SELECTED EXTRACT:
================

What Happened to the Dinosaurs?

What Happened to the Dinosaurs

September 22, 2013

When I was nine years old I was kicked out of Vacation Bible School for "disrupting the class."

The teacher told my mother that I was incessantly asking questions about dinosaurs during the reading of the Adam and Eve story.

After all these years, it has finally been made clear to me what probably happened to the dinosaurs. Today I understand the mechanism behind it, the "law of extinction." It reasonably explains why every species eventually goes extinct. It is either background extinction or mass extinction. No massive meteorite collisions with the corresponding impact winter. It wasn't disease, or predation, or any of the things that had been postulated and hypothesized before. It was simply the overturning of the population pyramid or inversion of the ecological pyramid.

Amazing that no one had ever proposed the simple explanation of the natural economy, until recently. Economics is all about the management of resources, and for nature it boils down to the management of food. Unlike man's artificial economy where three percent of the population provides the food for the rest other earth creatures have to fend for themselves.

Neanderthal reigned supreme and was able to gather and hunt enough food to thrive. Eventually the population grew old and died off by way of background extinction. Background extinction is when the population pyramid overturns mostly as a result of density-dependent birth rates and loss of genetic stock. The loss of biological diversity is the same for all plants and animals. Declining diversity and increased specialization leads to a collapse of carrying capacity. The young were simply unable to provide for the growing number of old Neanderthals who couldn't carry their own weight. The population inversion resulted in the ultimate demise of Neanderthal. They simply died of old age. It's not the worst way to go, really!

T-Rex, on the other hand, went the way of mass extinction. As older species of plants died off. Herbivores depending on those plants starved, and in turn the carnivores that hunted them starved.

================

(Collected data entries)
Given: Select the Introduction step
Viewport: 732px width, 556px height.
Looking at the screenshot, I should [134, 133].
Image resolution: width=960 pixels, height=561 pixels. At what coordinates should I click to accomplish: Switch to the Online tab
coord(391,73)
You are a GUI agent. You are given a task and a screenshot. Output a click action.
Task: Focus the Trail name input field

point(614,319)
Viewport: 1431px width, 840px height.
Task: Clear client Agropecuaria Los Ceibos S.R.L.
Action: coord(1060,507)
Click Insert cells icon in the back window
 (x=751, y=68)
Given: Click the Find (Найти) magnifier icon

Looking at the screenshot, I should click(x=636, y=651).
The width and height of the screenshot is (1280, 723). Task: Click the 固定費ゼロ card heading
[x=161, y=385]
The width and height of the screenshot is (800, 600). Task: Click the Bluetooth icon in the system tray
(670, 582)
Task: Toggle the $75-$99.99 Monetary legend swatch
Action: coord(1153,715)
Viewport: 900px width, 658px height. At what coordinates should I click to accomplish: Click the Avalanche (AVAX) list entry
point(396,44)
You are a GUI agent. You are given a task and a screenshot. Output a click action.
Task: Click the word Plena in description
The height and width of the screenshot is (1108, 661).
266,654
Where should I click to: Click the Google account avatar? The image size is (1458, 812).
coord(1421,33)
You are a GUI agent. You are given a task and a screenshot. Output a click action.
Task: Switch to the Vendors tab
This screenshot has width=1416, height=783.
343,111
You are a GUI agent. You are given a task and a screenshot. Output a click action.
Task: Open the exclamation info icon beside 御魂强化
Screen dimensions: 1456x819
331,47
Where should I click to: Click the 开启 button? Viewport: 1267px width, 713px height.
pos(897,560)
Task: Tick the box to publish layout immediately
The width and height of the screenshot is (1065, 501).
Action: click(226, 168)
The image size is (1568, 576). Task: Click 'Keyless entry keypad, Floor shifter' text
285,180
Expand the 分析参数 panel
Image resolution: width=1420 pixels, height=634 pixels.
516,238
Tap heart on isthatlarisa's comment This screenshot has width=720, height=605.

================

QUESTIONS TO ANSWER:
1) According to the essay on dinosaurs, what was the writer kicked out of at nine years old?
2) Transcribe the essay on dinosaurs from "The teacher told" to "the ecological pyramid.".
3) Translate this sentence from the essay on dinosaurs into Spanish: "Economics is all about the management of resources, and for nature it boils down to the management of food."

EXPECTED OUTPUTS:
1) Vacation Bible School.

2)
The teacher told my mother that I was incessantly asking questions about dinosaurs during the reading of the Adam and Eve story.

After all these years, it has finally been made clear to me what probably happened to the dinosaurs. Today I understand the mechanism behind it, the "law of extinction." It reasonably explains why every species eventually goes extinct. It is either background extinction or mass extinction. No massive meteorite collisions with the corresponding impact winter. It wasn't disease, or predation, or any of the things that had been postulated and hypothesized before. It was simply the overturning of the population pyramid or inversion of the ecological pyramid.

3) La economía trata fundamentalmente de la gestión de los recursos, y para la naturaleza se reduce a la gestión de los alimentos.